Reproduce the records exactly, from the line containing "Identify the location of the status" through the line containing "pyautogui.click(x=454, y=223)", including both of those lines.

▸ **EXTRACTED DATA**:
_ _ _
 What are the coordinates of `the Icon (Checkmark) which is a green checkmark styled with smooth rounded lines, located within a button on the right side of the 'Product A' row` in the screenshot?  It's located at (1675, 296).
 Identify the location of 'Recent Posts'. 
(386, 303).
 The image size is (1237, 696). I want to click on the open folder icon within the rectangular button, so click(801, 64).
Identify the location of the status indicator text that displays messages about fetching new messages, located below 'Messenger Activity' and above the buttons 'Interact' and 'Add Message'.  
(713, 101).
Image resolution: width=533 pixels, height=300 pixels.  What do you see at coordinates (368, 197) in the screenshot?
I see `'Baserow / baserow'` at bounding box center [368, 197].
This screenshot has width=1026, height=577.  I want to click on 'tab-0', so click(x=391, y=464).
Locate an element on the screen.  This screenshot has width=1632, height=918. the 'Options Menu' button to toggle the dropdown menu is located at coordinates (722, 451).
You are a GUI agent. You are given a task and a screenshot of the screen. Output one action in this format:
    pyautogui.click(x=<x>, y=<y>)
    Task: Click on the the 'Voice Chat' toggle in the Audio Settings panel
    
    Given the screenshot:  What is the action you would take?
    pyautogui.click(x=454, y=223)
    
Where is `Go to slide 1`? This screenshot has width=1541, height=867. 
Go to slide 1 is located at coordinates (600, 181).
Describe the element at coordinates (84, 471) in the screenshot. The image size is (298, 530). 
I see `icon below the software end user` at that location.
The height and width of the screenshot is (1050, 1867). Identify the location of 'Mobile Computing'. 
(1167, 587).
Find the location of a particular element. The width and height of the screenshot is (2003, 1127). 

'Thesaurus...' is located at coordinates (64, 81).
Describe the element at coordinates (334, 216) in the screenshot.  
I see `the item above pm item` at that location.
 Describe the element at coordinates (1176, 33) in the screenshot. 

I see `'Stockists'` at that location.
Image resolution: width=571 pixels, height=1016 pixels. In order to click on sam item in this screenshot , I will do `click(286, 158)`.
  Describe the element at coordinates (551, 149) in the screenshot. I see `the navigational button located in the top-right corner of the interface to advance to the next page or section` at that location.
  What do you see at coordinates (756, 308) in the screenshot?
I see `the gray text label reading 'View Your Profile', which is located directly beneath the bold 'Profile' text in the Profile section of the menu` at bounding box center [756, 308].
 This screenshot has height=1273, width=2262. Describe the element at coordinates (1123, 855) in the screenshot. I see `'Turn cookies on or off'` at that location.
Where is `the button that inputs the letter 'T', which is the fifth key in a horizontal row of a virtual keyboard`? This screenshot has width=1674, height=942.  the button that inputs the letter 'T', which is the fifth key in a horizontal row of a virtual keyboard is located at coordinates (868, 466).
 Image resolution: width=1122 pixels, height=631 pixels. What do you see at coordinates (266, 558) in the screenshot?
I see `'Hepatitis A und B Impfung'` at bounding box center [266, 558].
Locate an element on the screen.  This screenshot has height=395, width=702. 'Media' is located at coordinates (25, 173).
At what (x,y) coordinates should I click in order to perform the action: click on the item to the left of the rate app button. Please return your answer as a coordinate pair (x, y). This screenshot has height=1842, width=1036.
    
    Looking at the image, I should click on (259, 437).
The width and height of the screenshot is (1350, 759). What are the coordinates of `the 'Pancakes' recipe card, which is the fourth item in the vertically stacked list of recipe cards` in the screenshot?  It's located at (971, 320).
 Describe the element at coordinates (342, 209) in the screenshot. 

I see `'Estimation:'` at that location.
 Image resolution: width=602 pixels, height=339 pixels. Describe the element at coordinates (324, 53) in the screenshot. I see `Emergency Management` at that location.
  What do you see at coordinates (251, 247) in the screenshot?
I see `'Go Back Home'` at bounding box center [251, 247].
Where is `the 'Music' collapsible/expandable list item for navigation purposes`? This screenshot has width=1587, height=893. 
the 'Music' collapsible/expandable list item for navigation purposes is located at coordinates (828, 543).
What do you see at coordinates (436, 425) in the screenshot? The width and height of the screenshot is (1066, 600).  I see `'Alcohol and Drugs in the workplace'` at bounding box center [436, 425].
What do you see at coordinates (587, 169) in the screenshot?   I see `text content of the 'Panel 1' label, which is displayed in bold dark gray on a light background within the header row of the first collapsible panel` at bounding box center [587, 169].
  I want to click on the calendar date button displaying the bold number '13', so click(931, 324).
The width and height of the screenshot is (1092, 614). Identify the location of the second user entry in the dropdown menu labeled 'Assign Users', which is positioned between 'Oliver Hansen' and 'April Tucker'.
_ _ _
▸ **TASK SOLUTION**:
Identify the location of the status indicator text that displays messages about fetching new messages, located below 'Messenger Activity' and above the buttons 'Interact' and 'Add Message'.  
(713, 101).
Image resolution: width=533 pixels, height=300 pixels.  What do you see at coordinates (368, 197) in the screenshot?
I see `'Baserow / baserow'` at bounding box center [368, 197].
This screenshot has width=1026, height=577.  I want to click on 'tab-0', so click(x=391, y=464).
Locate an element on the screen.  This screenshot has width=1632, height=918. the 'Options Menu' button to toggle the dropdown menu is located at coordinates (722, 451).
You are a GUI agent. You are given a task and a screenshot of the screen. Output one action in this format:
    pyautogui.click(x=<x>, y=<y>)
    Task: Click on the the 'Voice Chat' toggle in the Audio Settings panel
    
    Given the screenshot:  What is the action you would take?
    pyautogui.click(x=454, y=223)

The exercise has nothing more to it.